Belegar tugged his beard thoughtfully as he looked down at the small crater. He looked to his right, where Ulthar and a couple of his lads were trying to measure... something to do with the firing position, with a brass device of angles and lenses and a great deal of numbers scrawled into the dirt. Then he looked to his left, where Kragg the Grim was giving the crater the stare of an old and cantankerous Dwarf that is looking for and failing to find a reason to disapprove of something. And finally a cautionary glance upwards, even though some of the more sharp-sighted of the Rangers were keeping an eye on angle and would shout a warning if there was any danger.
On the distant peak, tiny figures he could barely glimpse through the shimmers of heat haze danced back and forth, engaged in what a borrowed telescope had shown him was a series of simultaneous arguments quickly devolving into fistfights. Every now and then, a loser would be determined, and moments later...

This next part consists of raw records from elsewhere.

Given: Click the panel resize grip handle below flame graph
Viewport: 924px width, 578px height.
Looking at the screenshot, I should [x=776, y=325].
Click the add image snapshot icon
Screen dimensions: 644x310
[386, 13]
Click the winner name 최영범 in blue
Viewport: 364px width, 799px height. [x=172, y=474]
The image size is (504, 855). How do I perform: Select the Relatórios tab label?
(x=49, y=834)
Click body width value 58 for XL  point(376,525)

zoooooooooooooooOOOOOOOOOOOOOOOOOOG
whumph
And somewhere in about a 90-degree arc of where the greenskins had aimed, a new crater splattered into existence. They'd yet to get within a hundred yards of the advancing Throng.
"You know," Belegar said thoughtfully. "Mayhaps the manlings legalizing the Zhufokri wasn't such a terrible idea, after all."

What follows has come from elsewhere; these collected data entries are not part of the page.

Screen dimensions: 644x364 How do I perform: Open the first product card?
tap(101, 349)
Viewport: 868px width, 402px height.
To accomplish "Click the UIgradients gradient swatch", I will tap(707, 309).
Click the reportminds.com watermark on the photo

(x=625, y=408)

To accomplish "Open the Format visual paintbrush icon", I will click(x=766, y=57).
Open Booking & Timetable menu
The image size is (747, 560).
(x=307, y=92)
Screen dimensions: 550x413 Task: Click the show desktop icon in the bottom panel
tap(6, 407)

"Hmph," said Kragg, in a tone of voice that would terrify most lesser Dwarves, but one that Belegar had learned was only his baseline level of disapproving. "Takes more than one good axe for a workshop to prove itself."
"If you dig a mine and get fifty cartloads of muck and one fistful of gold," Ulthar said thoughtfully. "What you've got there is a gold mine."
"Hmph," said Kragg again. But there was no arguing with a good mining metaphor.